当時は様々な境遇の方にそれぞれコミュニケーションの取り方を変えていまして、それが良しとされていた時代でしたが、今はやはり敬意を払った公平なコミュニケーションがベストです。ですのでこの”歓待”という意味では道理が通ります。それでもいまだにこのような敬語だらけの会話・対応を嫌がる方が多くいらっしゃいます。
かなり昔の医学者が、”医療は万人に公平に与えられるものであって、裕福な者にだけ与えられるものではない”といった内容の記述を見たこともあります。これも同じ歓待の意義が込められていると思います。

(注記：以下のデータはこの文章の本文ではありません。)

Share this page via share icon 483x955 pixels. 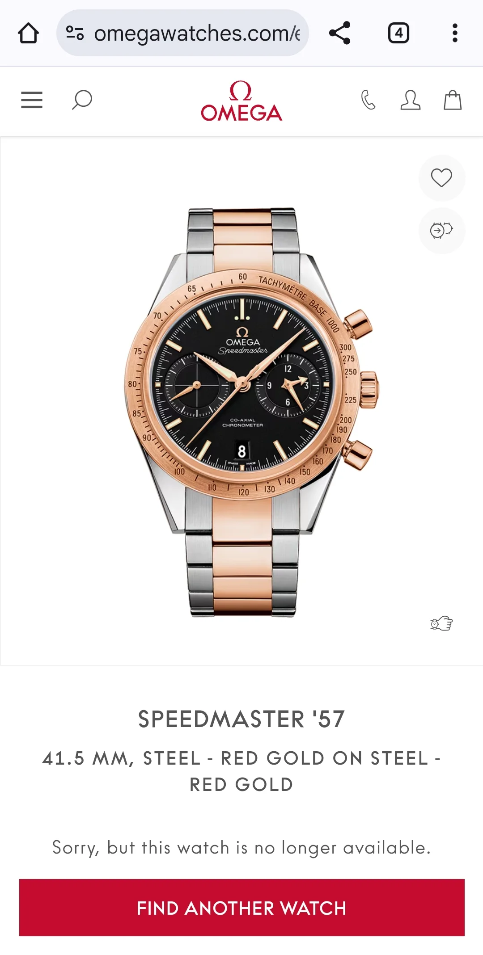click(x=339, y=33)
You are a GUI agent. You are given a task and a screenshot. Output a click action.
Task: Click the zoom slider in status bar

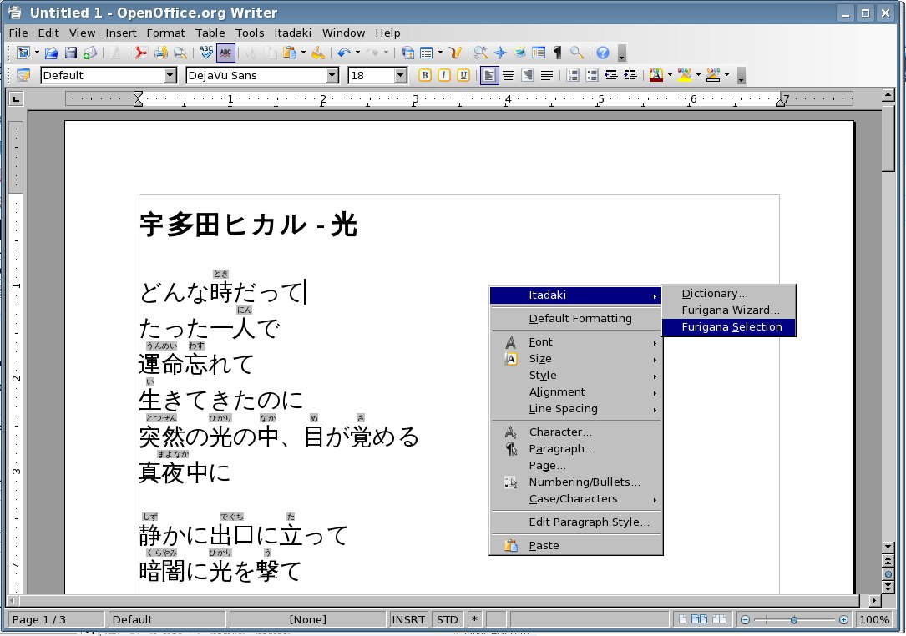click(x=793, y=619)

長い歴史の中で貧富の差などで公平な医療が受けられなかった人がいたから、このような言葉が生まれたんだと思います。
私は歓待の気持ちでいながら相手との信頼関係をどう築くかを日々考え、今行きついているところは、”丁寧で優しく一生懸命”であれば対象者に心が届くものと思って努力しているところです。
”歓待” 全ての人に同じように礼を尽くしてもてなすって、かなり難しいことです。